Saygın insan hakları savunucusu Osman Kavala, yaklaşık sekiz yıldır İstanbul, Silivri yüksek güvenlikli cezaevinde parmaklıklar ardında.
2013’te hükümeti devirmek amacıyla İstanbul Gezi Parkı protestolarını düzenleyip finanse ettiği doğrultusundaki asılsız iddialara dayalı saçmasapan bir yargılamayla mahkum edildi ve şartlı tahliye hakkı olmaksızın “ağırlaştırılmış müebbet hapis” cezasına çarptırıldı
Mayıs-Haziran 2013’te İstanbul, Taksim Meydanı’nda hükümetin tasarladığı bir kentsel gelişim projesine karşı başlayan Gezi Parkı gösterileri ve oturma eylemi, Türkiye’nin dört bir yanında yüz binlerce insanı da barışçıl protesto haklarını kullanmaya yöneltmişti.
Türkiye hükümeti, Avrupa İnsan Hakları Mahkemesi’nin Kavala’nın derhal salıvrilmesini emreden iki kararını da dikkate almadı.

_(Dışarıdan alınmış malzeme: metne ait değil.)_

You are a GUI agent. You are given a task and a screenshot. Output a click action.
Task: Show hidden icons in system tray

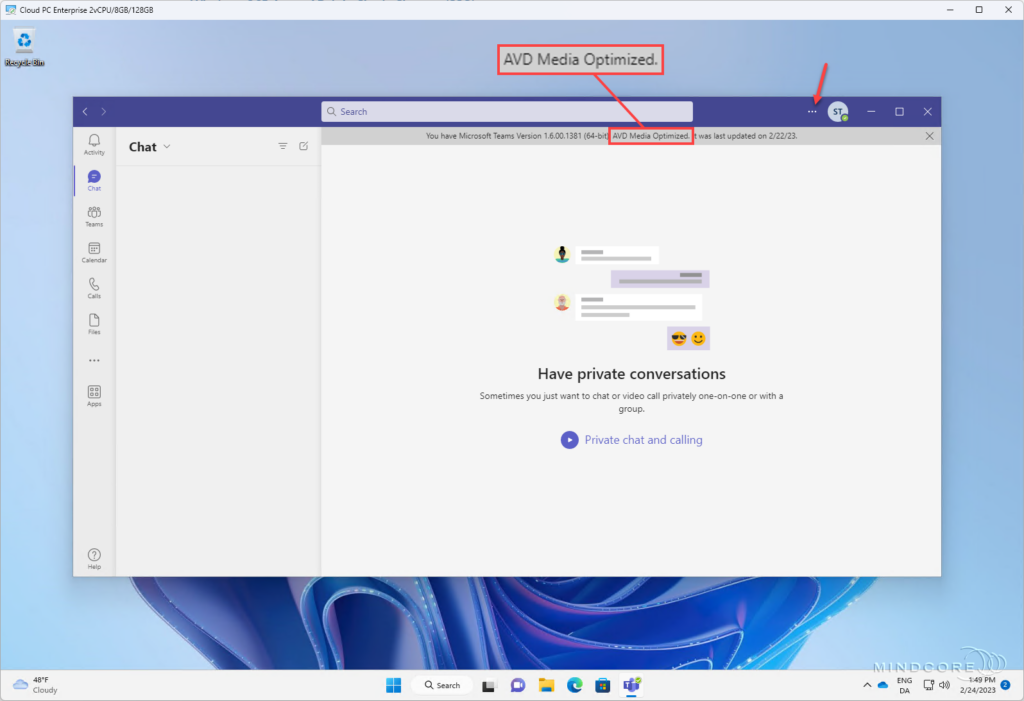(x=867, y=685)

Son İstanbul ziyaretimde Kavala’nın nasıl olduğunu öğrenmek istedim. Kavala artık 67 yaşında ve sert bir cezaevi rejiminde yaşıyor. Avukatlarının ve ayda iki kez eşinin ziyaretine gelmesi dışında, günde yalnızca dört saat hücresinden dışarı çıkarılıp daracık bir avluda dolaşmasına izin veriliyor.
Kendisiyle konuştuğumuz, Kavala’nın sivil toplum kuruluşu Anadolu Kültür’ün yöneticisi Asena Günal, cezaevi koşullarına karşın sağlık durumunun yerinde olduğunu ve cezaevinde gardiyanlarından saygılı muamele gördüğünü söyledi. En önemlisi, Kavala kararlılığını koruyor, cezaevinde de cezaevi dışında da hak savunuculuğuna odaklanmış durumda.
Anadolu Kültür’deki çalışma arkadaşlarına adalet konulu bir dizi türünden projeler üzerine görüş ve önerilerini muntazaman iletmeyi sürdürüyor. Ancak hapishanede, özellikle internet erişimi olmaması dolayısıyla gidişata her ynüyle hakim olmak hiç de kolay değil. Kavala adalet dizisinin podcastlerini podcast’leri dinleyememiş, bölüm kayıtlarının çözümlerini okuyabilmiş ve bu metinlerden oluşan kitabın önsözünü ancak böyle kaleme alabilmişti.
Günal Kavala’nın birçok kitabını diğer mahkumlarla nasıl paylaştığını anlatırken onun “Silivri’nin kitap kulübü” olduğunu söylüyor gülümseyerek. Günal Kavala’nın çok okuduğunu ve bu alışkanlığını tam anlamıyla eşi Ayşe Buğra ile paylaştığını anlatıyor. “Ziyarette bunları tartışabilmek için aynı kitabı aynı anda okuyorlar.”
Kavala, Ağustosta yenilikçi kültürel çalışmaları için Almanya’nın Goethe Madalyasıyla ödüllendirilecek. Şimdilerde ödülü kabulü için yapacağı konuşmayı yazıyor, Goethe’yi tekrar okuyor ve şairin eserinin günümüz için taşıdığı anlama kafa yoruyor.
Kavala’nın hapishanedeki dimdik duruşuna memnunum tabii ama buna şaşırmıyorum da. Aldığı uluslararası övgüleri hak ediyor etmesine ama her şeyden önce hak ettiği, özgürlüğü.